As he crawled up onto the beach something splashed beside him, and Doc flopped onto dry land, then sat, looking miserable, his fur wet and bedraggled.
Back in the passage, Alex was well and truly trapped. His body simply would not bend far enough to make the jackknife turn. Alex wondered to himself why he could never remember times like these when some Mantis quack suggested he could stand to shed a few kilos.
As yet, he was unworried. His enormous lungs had more than enough air. P’raps, laddie, Ah’ll turn aboot an’ go back an’ consider whae t’ do next. P’raps, e’en, Ah’ll hae t’ let young Sten carry on w’oot me.
Alex then discovered he couldn’t turn back around, either. So he kicked forward and tried the jackknife again, with even less success.
Alex realized he was starting to drown.
Th’ hell Ah am, he thought in sudden rage. Ee yon mountain comit nae t’ Mahamet, he thought, as he brought his knees up to touch the rock wall in front of the passageway, gripped the rock rim, and thrust.

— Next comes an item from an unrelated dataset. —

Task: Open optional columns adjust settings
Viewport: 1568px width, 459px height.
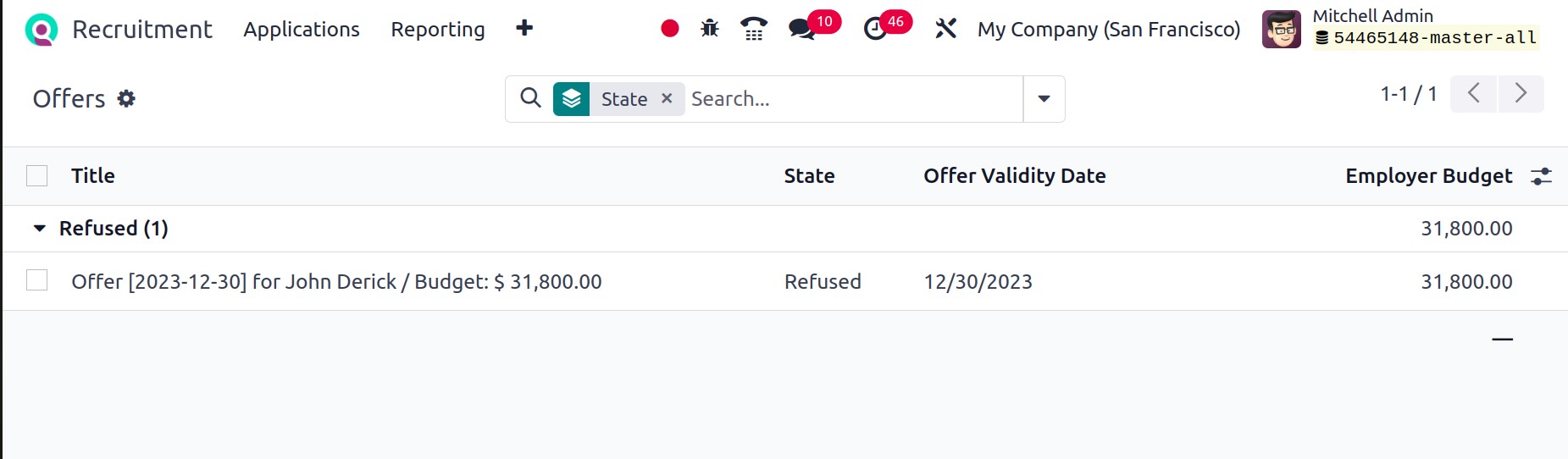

It was not true, despite stories told later in Mantis bars, that the earth moved. But what did happen is a half-meter-square square of living rock ripped free, coming toward the dim glow of Alex’s light.
And then he was rolling into the chamber and frogging his way up for air and light.
He surfaced like a blowing whale, then thrashed his way to shore. Sten, sheepishly treading water just above the hole Alex had come out of, had been getting ready for a nonsensical and impossible
rescue dive. He swam toward the small beach, in Alex’s considerable wake.
‘Ah thought Ah sae aye fish’t Ah knew’ was Alex’s only explanation for the delay, and the team continued.
From there it was easy. The transponder pointed them directly to where one of the enormous poured-and-reinforced columns came through the cave’s roof. A small demo charge cracked the side of the column enough for the three to enter.
Then it was just a matter of the three exhausted, bedraggled beings chimneying their way up seven-hundred meters of glass-smooth wet concrete.